- Born: February 2, 1922 Anaconda, Montana, U.S.
- Died: March 8, 1982 (aged 60) Rome, Italy
- Employer: Pontifical Biblical Institute

Academic background
- Alma mater: Johns Hopkins University

= Mitchell Dahood =

American linguist (1922–1982)

Mitchell Joseph Dahood (February 2, 1922 – March 8, 1982) was an American Jesuit Hebraist and Bible scholar.

==Life and career==
Mitchell Joseph Dahood was born on February 2, 1922 in Anaconda, Montana. He grew up in Concord, New Hampshire, and studied at Johns Hopkins University in Baltimore.
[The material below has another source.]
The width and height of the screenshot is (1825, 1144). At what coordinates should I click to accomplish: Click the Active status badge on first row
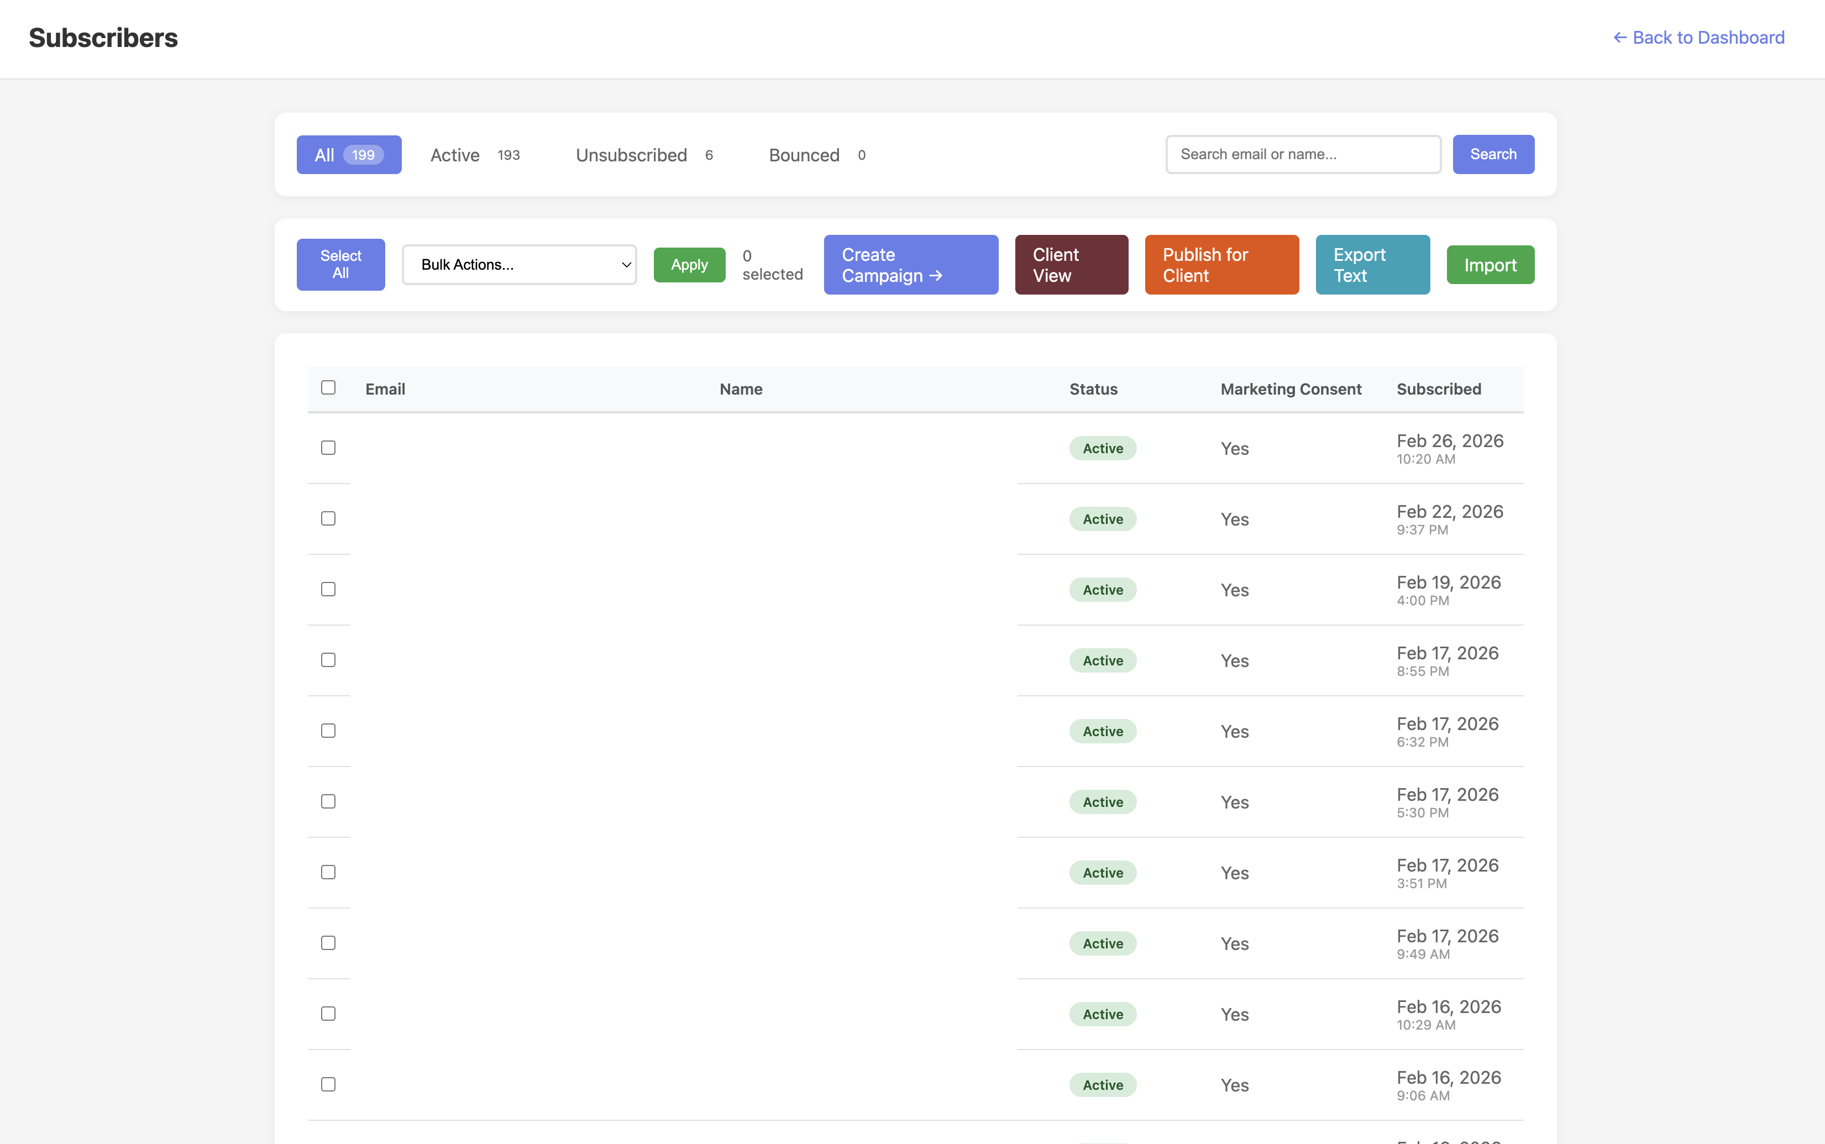[x=1102, y=448]
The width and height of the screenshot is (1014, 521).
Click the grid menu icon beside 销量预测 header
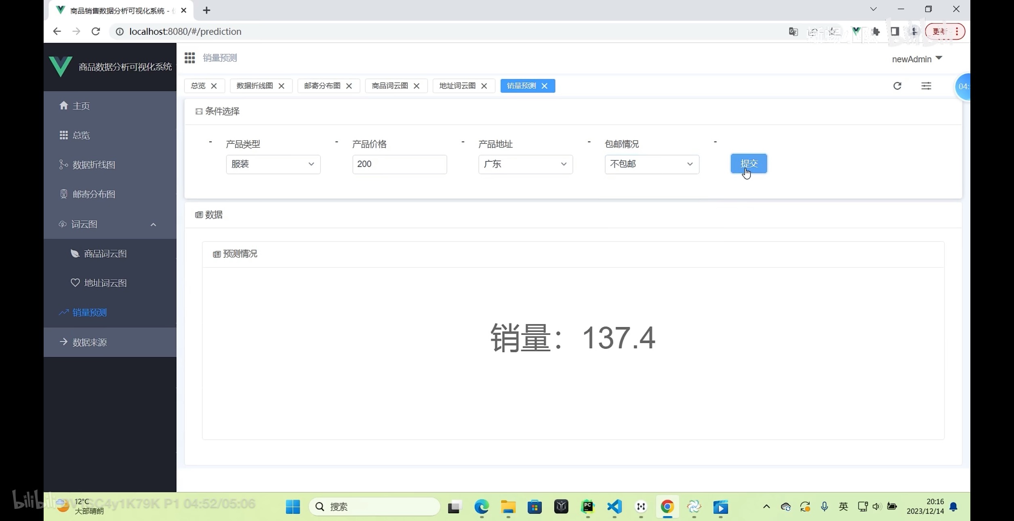pos(189,58)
He moved to Rome in 1957 where he became professor of the Hebrew language, and of the Ancient Near East languages Ugaritic and Eblaite, at the Pontifical Biblical Institute.

Among his works was a three-volume translation of the Psalms with commentary, originally published by Doubleday, and then re-published by Yale University Press in the Anchor Yale Bible Series. Dahood was known within the field of biblical studies for using information from Ugarit and the Ugaritic language (discovered first in 1929) as the basis for proposed new interpretations of passages in the Psalms, with sometimes controversial results.

Dahood died in Rome, Italy on March 8, 1982.